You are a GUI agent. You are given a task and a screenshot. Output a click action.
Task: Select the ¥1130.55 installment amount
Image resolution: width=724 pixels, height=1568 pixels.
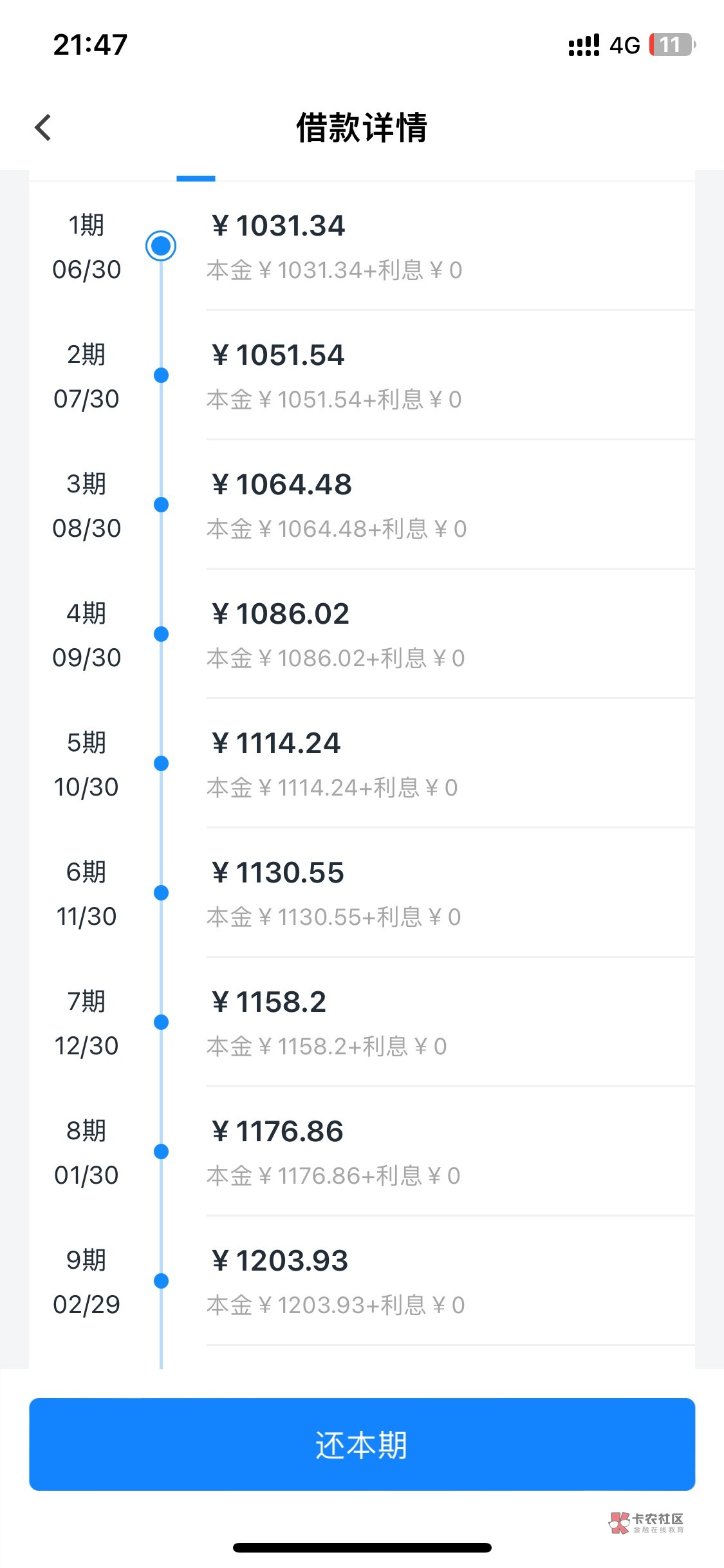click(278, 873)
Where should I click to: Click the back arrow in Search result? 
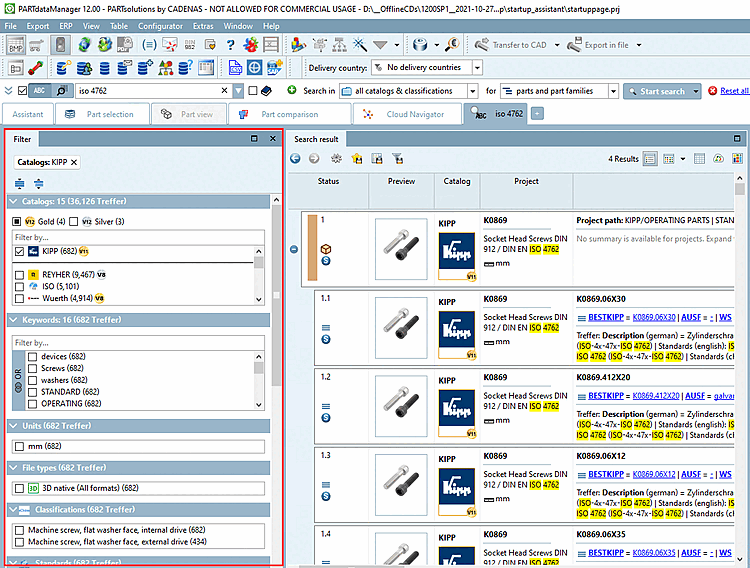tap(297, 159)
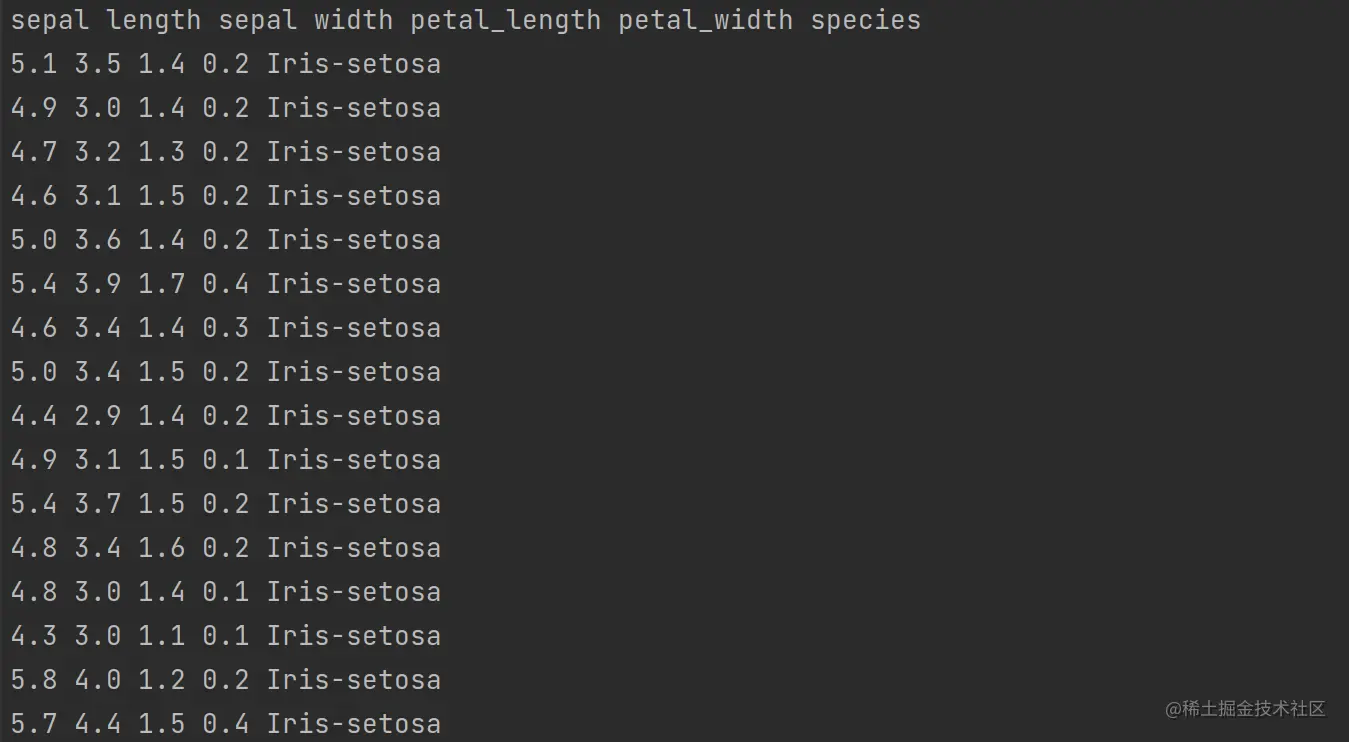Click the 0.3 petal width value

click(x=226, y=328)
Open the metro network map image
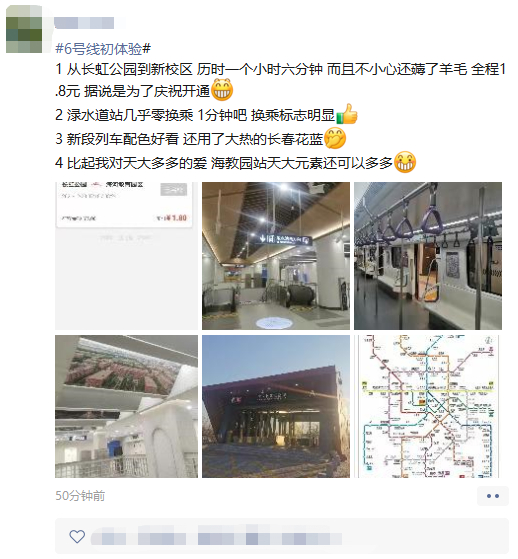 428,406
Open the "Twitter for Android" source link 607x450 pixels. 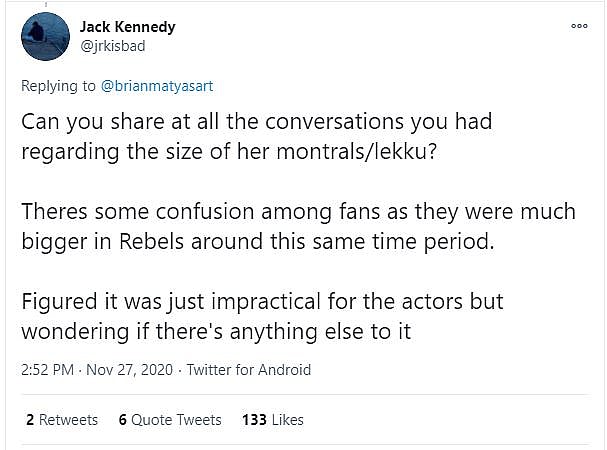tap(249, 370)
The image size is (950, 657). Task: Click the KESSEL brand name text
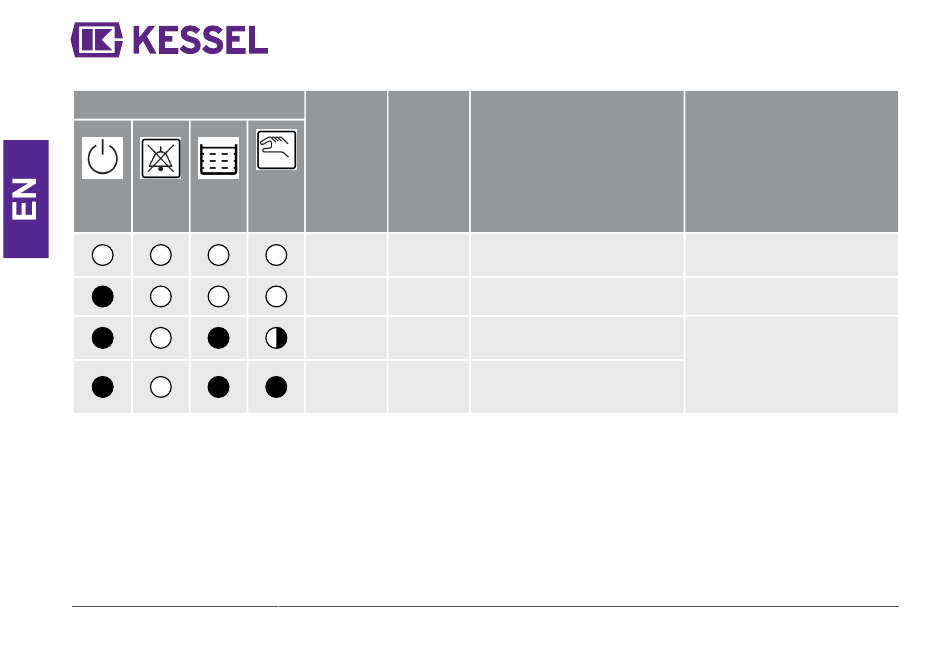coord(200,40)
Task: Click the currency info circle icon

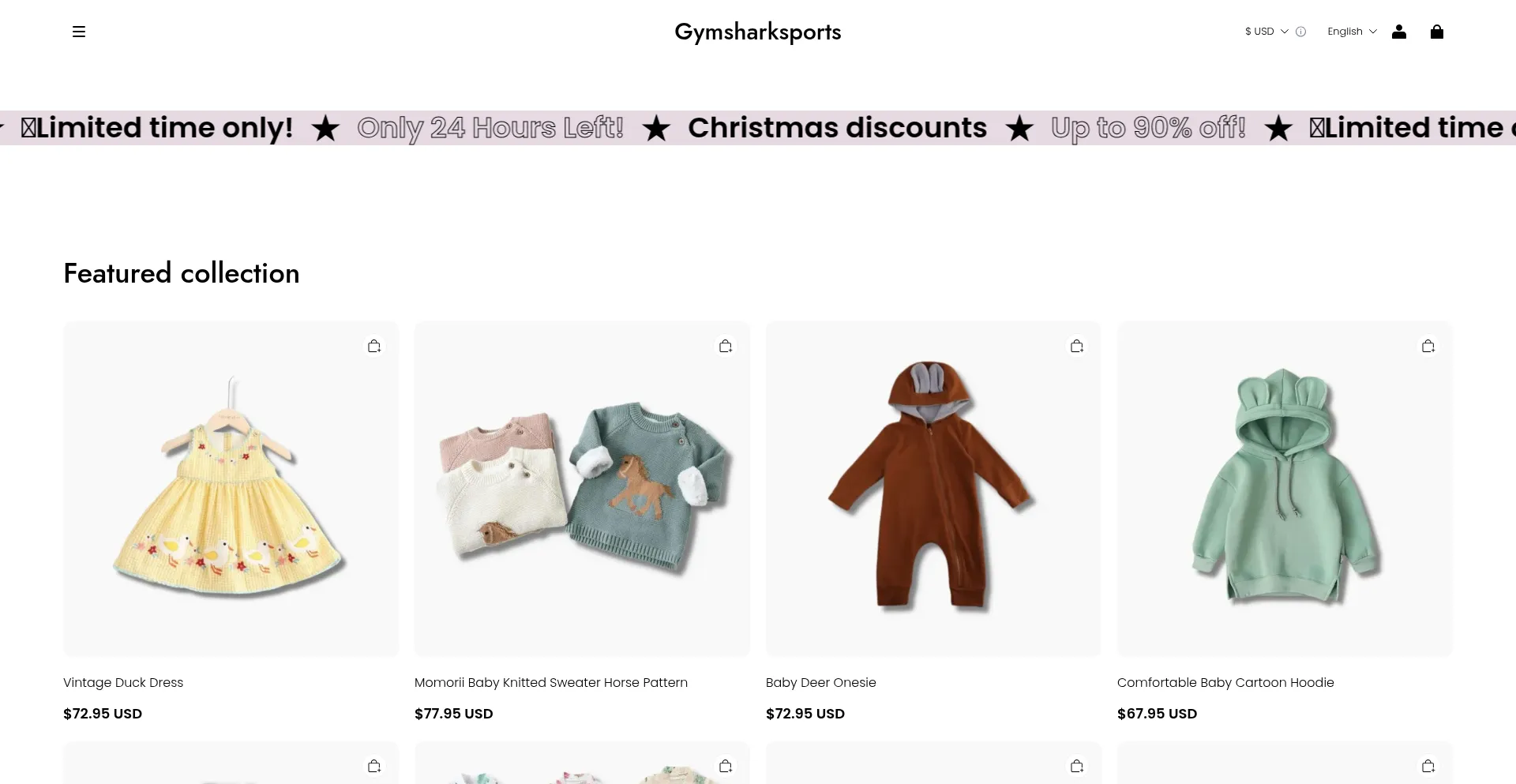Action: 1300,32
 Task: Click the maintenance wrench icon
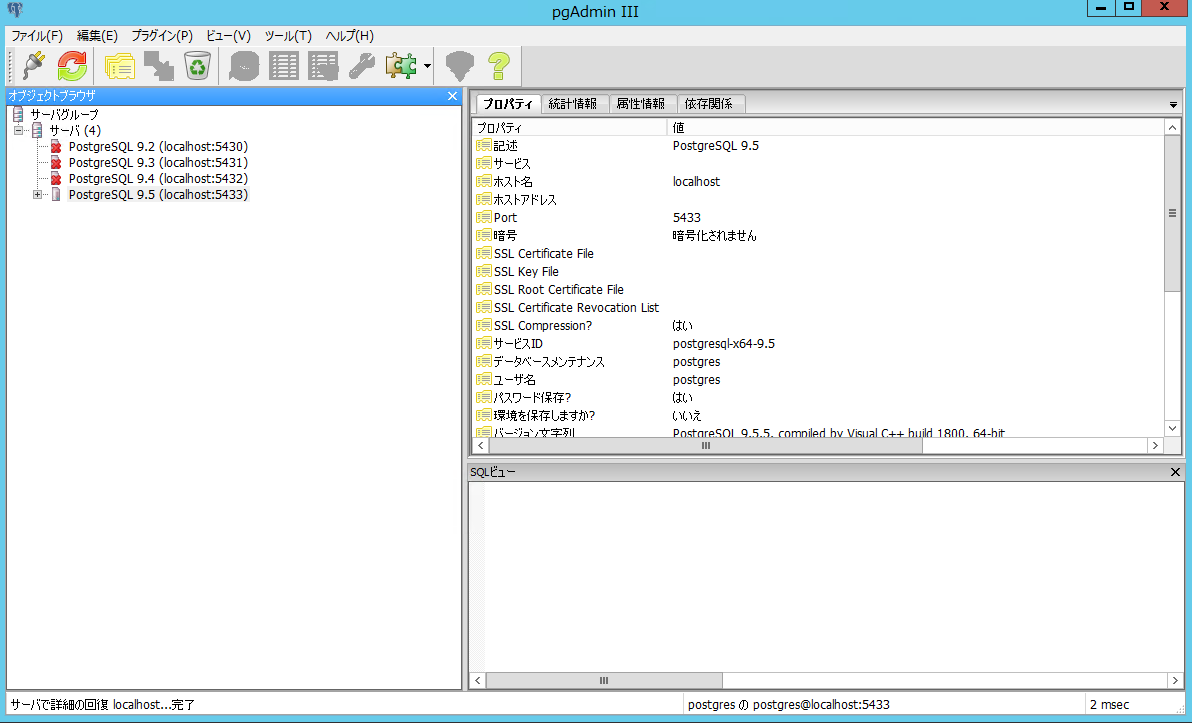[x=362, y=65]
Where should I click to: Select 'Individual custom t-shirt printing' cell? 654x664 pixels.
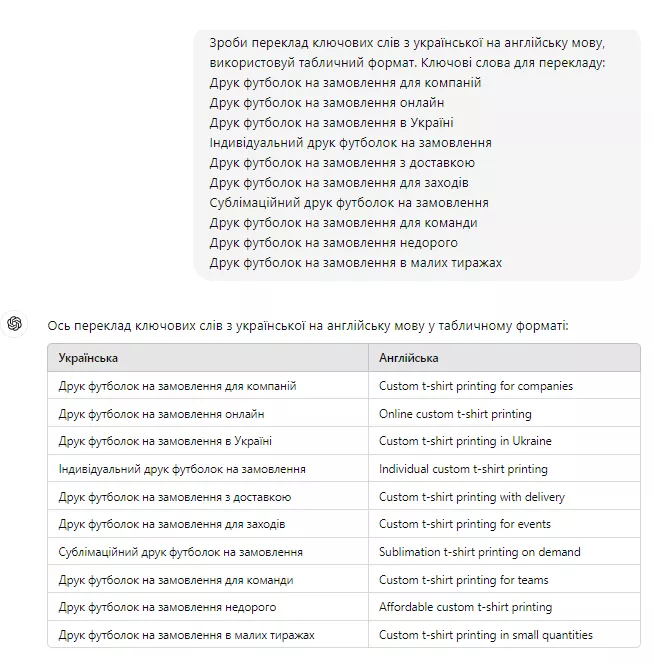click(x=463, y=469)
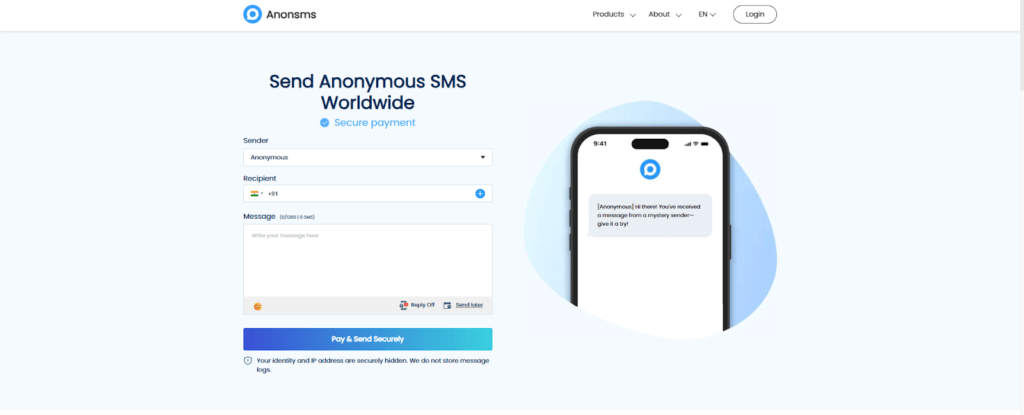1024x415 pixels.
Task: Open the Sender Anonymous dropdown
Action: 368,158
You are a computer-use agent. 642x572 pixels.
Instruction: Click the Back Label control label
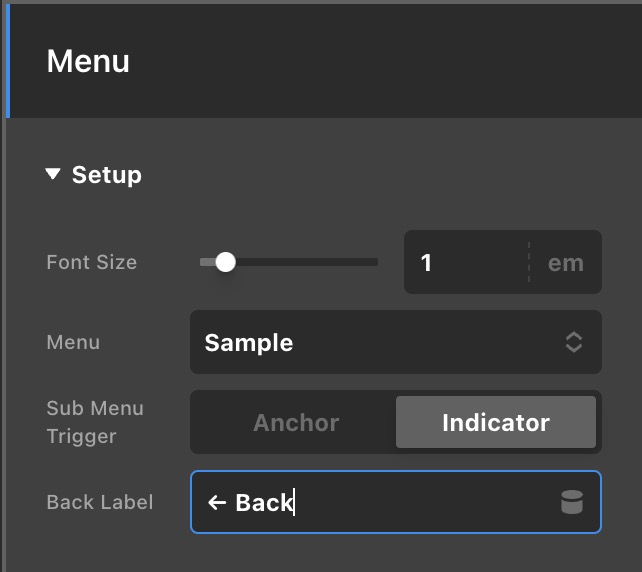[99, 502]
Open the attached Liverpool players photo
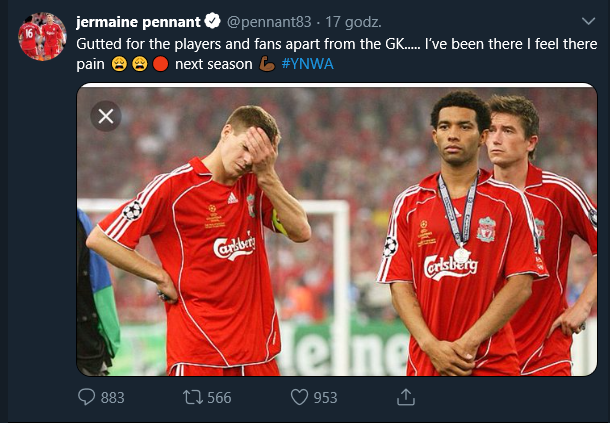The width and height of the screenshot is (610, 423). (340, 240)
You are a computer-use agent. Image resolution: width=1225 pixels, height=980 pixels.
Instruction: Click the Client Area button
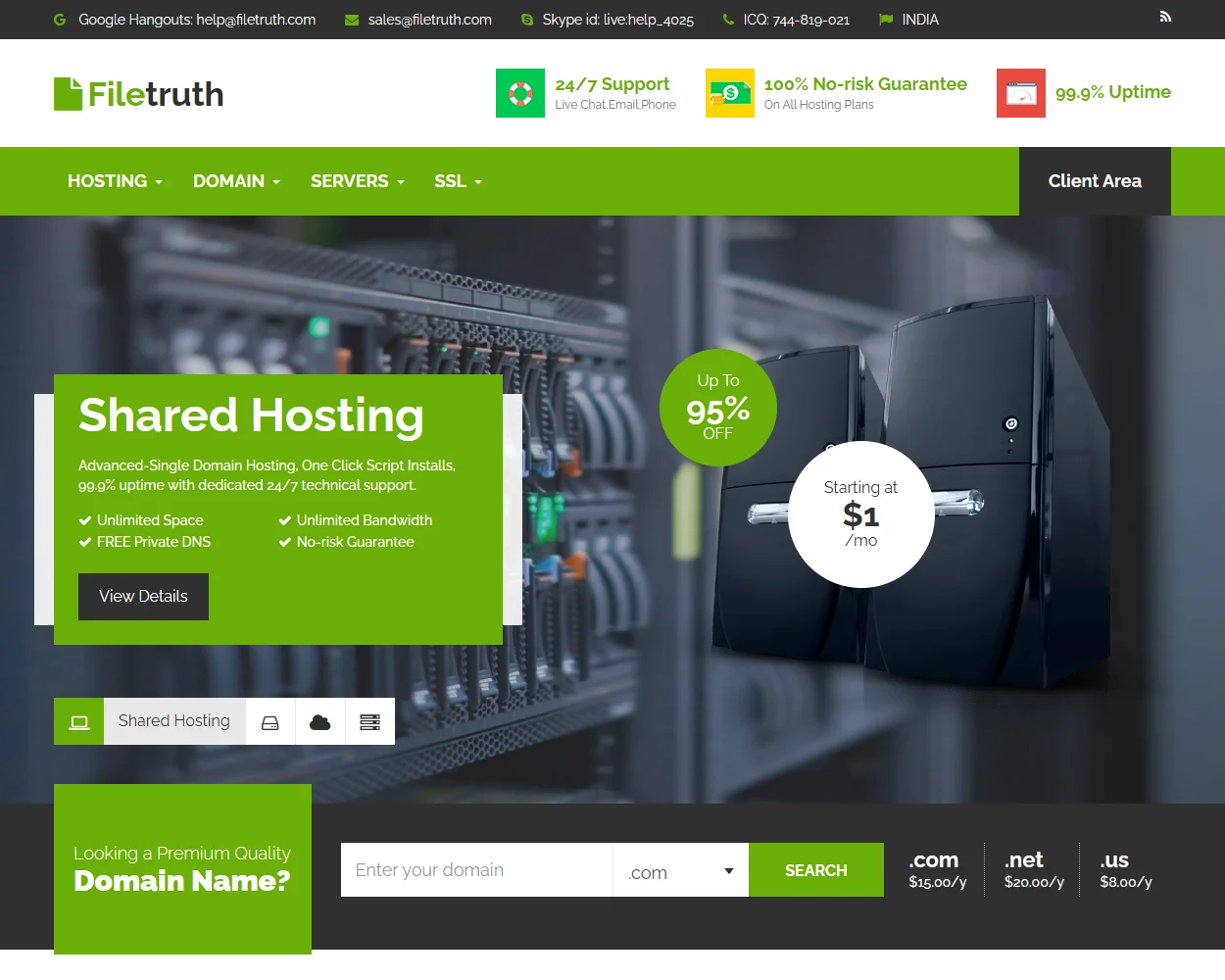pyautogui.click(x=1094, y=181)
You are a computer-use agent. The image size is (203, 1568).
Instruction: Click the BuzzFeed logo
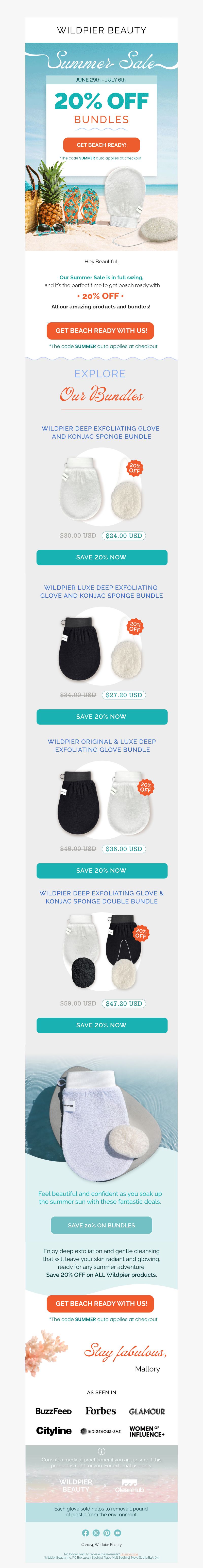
++++
▸ ABOUT THIS EXERCISE
Return every line from the entries that holds the string "computer".

▸ RESULT
You are a computer-use agent. 642x572 pixels.
You are a computer-use agent. Image resolution: width=1225 pixels, height=980 pixels.
You are a computer-use agent. The image size is (203, 1568).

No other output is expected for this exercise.